Taman Nasional Bromo Tengger Semeru (TNBTS) menghebohkan masyarakat, dengan ditemukan 59 titik ladang ganja. Kasus ini mulai diungkap setelah ditemukannya kasus pengedaran ganja di Kecamatan Tempursari, Kabupaten Lumajang pada bulan September 2024. Tim gabungan yang terdiri dari Balai Besar TNBTS, Kepolisian Resor Lumajang, TNI, serta perangkat Desa Argosari melakukan penelusuran dan ditemukan sekitar 41.000 batang tanaman ganja yang tersebar di area seluas kurang dari 1 hektar. Setiap titik ladang memiliki luas bervariasi antara 4 hingga 16 meter persegi di kawasan Dusun Pusung Duwur, Kecamatan Senduro dan Gucialit, Kabupaten Lumajang.

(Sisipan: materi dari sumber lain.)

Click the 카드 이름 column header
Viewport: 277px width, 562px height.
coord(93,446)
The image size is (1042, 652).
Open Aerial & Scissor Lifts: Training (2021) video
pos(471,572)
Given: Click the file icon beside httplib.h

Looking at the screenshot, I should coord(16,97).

Lima orang terdakwa berhasil diamankan dengan inisial T, T, B, S, J dan N yang merupakan warga Dusun Pusung Duwur, Desa Argosari, Kecamatan Senduro, Kabupaten Lumajang. Setelah melakukan sumpah para terdakwa mengaku hanya sebagai pekerja lapangan dengan iming-iming gaji setiap panen sebesar 4 juta per kilonya ditambah gaji 150 ribu per setiap kunjungan ke ladang. Dalam penyelidikan para terdakwa mengaku ada sosok yang merupakan aktor utama kasus ini yaitu bernama Edy.

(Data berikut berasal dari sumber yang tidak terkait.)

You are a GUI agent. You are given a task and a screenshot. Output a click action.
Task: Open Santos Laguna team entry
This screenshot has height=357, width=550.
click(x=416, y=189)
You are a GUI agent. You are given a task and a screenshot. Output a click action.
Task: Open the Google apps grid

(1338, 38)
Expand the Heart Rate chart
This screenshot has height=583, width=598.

Menurut pengakuan mereka Edy sebagai penyedia bibit dan menunjukkan titik lokasi penanaman serta mengajari bagaimana cara menanam dan merawat ganja. Para terdakwa berani mengambil resiko menanam ganja karena sudah diberi janji akan menanggung resiko jika mereka ketahuan oleh pihak berwajib.

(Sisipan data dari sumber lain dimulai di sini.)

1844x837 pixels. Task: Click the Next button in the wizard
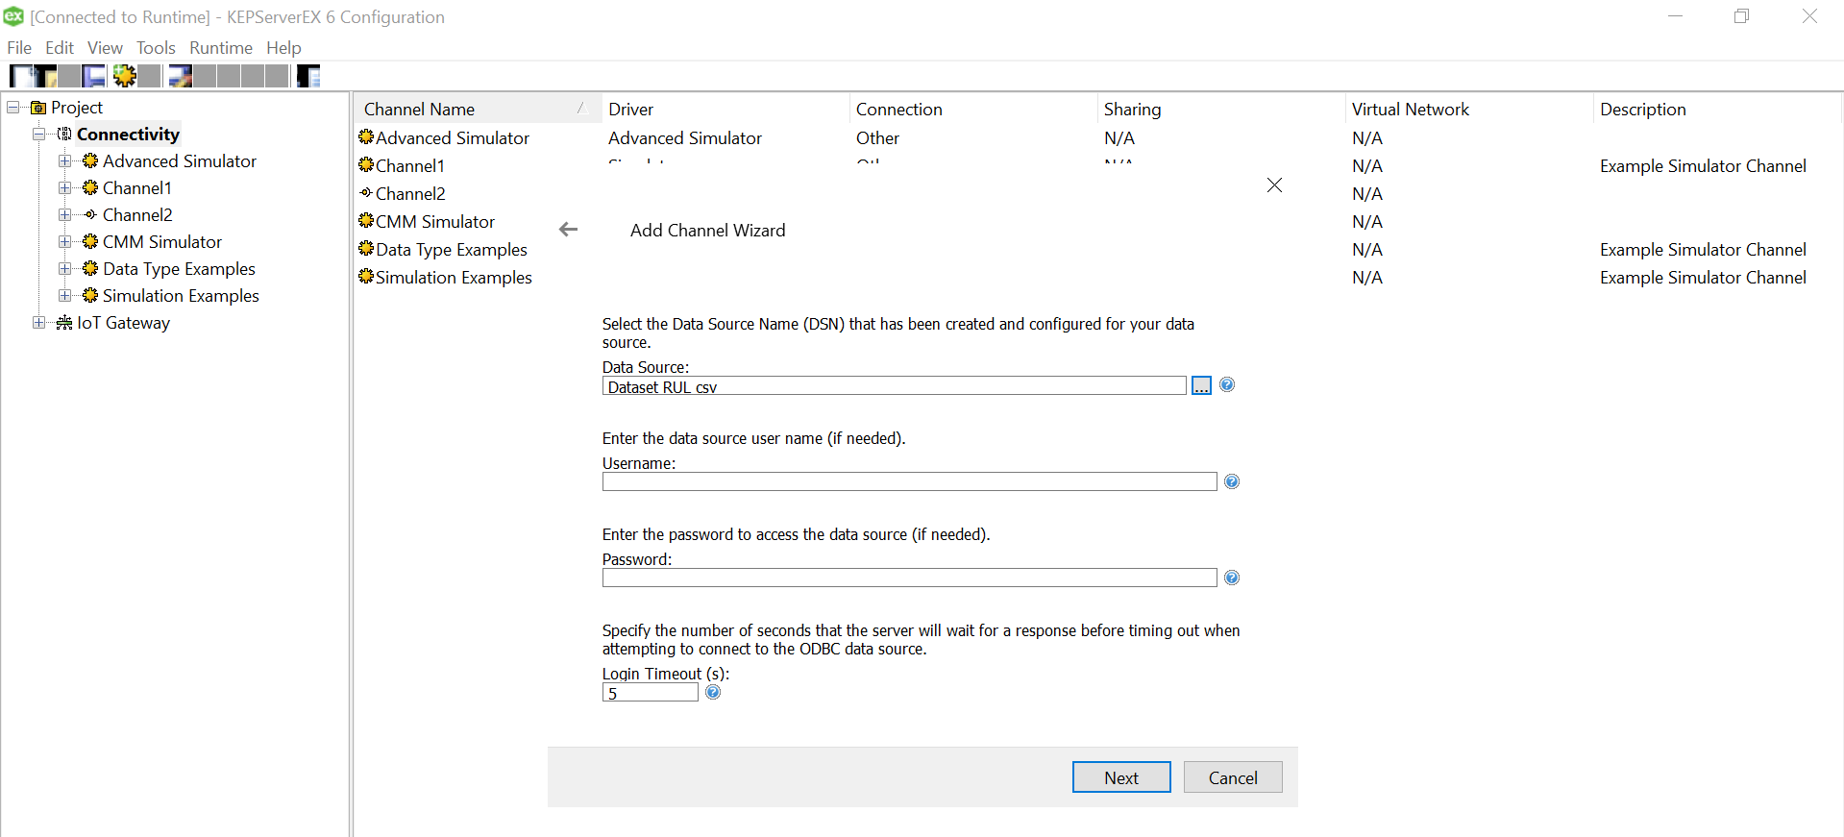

Akibat kasus ini Taman Nasional Bromo Tengger Semeru (TNBTS) menjadi sorotan publik. Masyarakat berspekulasi bahwa naiknya tarif masuk dan larangan menerbangkan drone ada hubungannya dengan kasus ganja ini. Masyarakat menganggap larangan menerbangkan drone ini untuk menutupi kasus ganja dan jika diberi izin menerbangkan drone akan dikenai tarif sebesar 2 juta rupiah sekali penerbangan. Adapun opini yang mengatakan jika ingin naik ke kawasan Bromo atau Semeru harus ditemani guide adalah bentuk keamanan ladang ganja dari jangkauan wisatawan,
Dikutip dari CNN Indonesia, Raja Juli Antoni Menteri Kehutanan mengatakan bahwa ladang ganja itu bukan milik staf atau pekerja TNBTS, melainkan para pekerja TNBTS membantu dalam pengungkapan kasus, karena ladang ganja di taman di wilayah tersembunyi dan tertutup. Balai besar TNBTS membantah kabar larangan menerbangkan drone berhubungan dengan kasus ganja ini. Perbatasan penerbangan drone ini sudah diatur dalam Peraturan Pemerintah Nomor 36 Tahun 2024 tentang Jenis dan Tarif PNBP yang berlaku di Kementerian Lingkungan Hidup dan Kehutanan dan telah ditetapkan sejak 2019 melalui SOP pendakian Gunung Semeru.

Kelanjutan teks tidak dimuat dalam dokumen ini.